Protein-coding gene in the species Homo sapiens

Sestrin-2 also known as Hi95 is a protein that in humans is encoded by the SESN2 gene.

==Function==
This gene encodes a member of the sestrin family of PA26-related proteins. The encoded protein may function in the regulation of cell growth and survival. This protein may be involved in cellular response to different stress conditions. The Sestrins constitute a family of evolutionarily-conserved stress-inducible proteins that suppress oxidative stress and regulate adenosine monophosphate-dependent protein kinase (AMPK)-mammalian target of rapamycin (mTOR) signaling. By virtue of these activities, the Sestrins serve as important regulators of metabolic homeostasis.

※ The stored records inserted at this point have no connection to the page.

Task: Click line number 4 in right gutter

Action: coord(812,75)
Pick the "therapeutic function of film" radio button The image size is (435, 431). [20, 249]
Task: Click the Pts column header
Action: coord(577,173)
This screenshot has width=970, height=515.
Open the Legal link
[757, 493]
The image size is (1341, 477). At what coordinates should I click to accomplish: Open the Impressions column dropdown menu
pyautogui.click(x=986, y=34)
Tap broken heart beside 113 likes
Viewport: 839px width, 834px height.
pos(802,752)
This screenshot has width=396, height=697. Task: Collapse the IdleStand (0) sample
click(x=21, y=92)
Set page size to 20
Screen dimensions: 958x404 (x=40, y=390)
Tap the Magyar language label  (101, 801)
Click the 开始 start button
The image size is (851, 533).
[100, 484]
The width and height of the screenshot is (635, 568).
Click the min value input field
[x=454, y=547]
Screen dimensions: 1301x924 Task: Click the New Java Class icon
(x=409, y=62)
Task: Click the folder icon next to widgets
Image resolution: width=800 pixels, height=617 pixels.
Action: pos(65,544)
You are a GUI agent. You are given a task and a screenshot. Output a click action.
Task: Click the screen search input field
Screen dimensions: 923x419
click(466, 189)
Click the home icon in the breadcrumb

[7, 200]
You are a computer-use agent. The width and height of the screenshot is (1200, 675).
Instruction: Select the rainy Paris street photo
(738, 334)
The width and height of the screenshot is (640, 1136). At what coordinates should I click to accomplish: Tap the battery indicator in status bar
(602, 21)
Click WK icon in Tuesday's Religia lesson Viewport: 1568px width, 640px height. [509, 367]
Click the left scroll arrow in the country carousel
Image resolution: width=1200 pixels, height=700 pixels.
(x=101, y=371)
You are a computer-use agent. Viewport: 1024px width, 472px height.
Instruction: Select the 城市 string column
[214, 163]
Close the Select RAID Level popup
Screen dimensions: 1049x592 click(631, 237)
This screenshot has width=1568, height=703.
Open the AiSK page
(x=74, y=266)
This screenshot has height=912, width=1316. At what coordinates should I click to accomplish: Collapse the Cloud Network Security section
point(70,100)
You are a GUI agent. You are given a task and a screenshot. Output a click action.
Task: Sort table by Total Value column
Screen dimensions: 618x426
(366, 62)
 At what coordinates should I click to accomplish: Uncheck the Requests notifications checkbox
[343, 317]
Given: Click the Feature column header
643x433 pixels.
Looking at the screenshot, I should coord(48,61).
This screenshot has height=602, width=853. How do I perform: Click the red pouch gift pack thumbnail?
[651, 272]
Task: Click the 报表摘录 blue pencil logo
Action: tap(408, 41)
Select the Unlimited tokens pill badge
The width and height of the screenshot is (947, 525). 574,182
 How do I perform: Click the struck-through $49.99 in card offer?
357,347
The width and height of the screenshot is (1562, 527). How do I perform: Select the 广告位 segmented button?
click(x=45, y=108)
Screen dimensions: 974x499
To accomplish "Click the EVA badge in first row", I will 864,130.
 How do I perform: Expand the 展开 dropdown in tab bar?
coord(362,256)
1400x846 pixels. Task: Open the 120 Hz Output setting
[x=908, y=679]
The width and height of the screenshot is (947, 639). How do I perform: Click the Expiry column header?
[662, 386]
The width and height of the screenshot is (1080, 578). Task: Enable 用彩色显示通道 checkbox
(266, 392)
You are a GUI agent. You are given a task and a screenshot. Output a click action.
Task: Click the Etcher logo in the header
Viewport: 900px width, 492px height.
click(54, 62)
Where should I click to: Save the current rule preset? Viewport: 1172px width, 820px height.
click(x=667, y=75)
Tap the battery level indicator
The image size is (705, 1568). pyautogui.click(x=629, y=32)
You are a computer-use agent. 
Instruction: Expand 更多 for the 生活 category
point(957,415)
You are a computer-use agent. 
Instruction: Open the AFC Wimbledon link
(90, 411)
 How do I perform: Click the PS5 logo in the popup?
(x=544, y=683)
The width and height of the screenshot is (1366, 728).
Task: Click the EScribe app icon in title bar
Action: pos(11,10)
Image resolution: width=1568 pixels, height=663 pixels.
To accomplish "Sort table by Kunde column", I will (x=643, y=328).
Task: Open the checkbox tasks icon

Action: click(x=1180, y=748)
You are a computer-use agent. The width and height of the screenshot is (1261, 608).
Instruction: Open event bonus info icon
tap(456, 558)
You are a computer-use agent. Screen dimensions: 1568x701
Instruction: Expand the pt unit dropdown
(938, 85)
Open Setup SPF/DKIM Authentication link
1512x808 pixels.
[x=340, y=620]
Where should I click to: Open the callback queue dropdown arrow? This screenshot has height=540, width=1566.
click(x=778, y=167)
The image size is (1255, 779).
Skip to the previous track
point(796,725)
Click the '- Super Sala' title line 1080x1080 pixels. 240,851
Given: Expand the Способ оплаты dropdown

Accordingly, inactivation of Sestrin genes in invertebrates resulted in diverse metabolic pathologies, including oxidative damage, fat accumulation, mitochondrial dysfunction and muscle degeneration that resemble accelerated tissue aging.

==Ligands==
The NMDA receptor antagonist ketamine has been found to activate the mammalian target of rapamycin complex 1 (mTORC1) pathway in the medial prefrontal cortex (mPFC) of the brain as an essential downstream mechanism in the mediation of its rapid-acting antidepressant effects. NV-5138 is a ligand and modulator of sestrin2, a leucine amino acid sensor and upstream regulatory pathway of mTORC1, and is under development for the treatment of depression. The drug has been found to directly and selectively activate the mTORC1 pathway, including in the mPFC, and to produce rapid-acting antidepressant effects similar to those of ketamine.